**Aim of the exercise**: Below are records. Copy every line with "accomplish" in it.

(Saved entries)
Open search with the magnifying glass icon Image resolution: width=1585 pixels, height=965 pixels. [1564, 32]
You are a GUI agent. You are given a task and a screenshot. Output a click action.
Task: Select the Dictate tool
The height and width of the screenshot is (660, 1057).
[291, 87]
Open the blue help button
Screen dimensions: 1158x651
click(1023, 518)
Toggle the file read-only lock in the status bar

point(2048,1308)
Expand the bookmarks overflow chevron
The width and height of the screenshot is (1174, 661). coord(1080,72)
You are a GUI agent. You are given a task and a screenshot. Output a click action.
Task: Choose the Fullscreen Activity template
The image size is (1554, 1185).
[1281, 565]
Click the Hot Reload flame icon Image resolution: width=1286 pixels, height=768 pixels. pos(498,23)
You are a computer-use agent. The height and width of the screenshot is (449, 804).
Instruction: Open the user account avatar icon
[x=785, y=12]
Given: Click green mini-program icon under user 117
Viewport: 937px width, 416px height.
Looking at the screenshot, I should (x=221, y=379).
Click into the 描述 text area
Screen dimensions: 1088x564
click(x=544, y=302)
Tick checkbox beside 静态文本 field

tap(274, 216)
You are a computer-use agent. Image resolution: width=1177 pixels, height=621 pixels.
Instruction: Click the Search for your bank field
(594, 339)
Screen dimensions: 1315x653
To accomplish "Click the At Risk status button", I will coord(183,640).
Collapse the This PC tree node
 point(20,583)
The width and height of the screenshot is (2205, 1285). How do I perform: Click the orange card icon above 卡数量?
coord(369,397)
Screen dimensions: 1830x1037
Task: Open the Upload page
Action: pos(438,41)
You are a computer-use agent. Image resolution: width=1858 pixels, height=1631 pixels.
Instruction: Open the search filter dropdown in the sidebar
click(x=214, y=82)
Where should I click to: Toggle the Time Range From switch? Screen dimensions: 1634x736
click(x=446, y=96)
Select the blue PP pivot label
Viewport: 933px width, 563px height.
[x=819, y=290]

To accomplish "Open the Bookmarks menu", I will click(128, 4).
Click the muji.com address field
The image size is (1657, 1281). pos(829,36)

**Solution to this task**:
To accomplish "Click the At Risk status button", I will coord(183,640).
To accomplish "Open the Bookmarks menu", I will click(128, 4).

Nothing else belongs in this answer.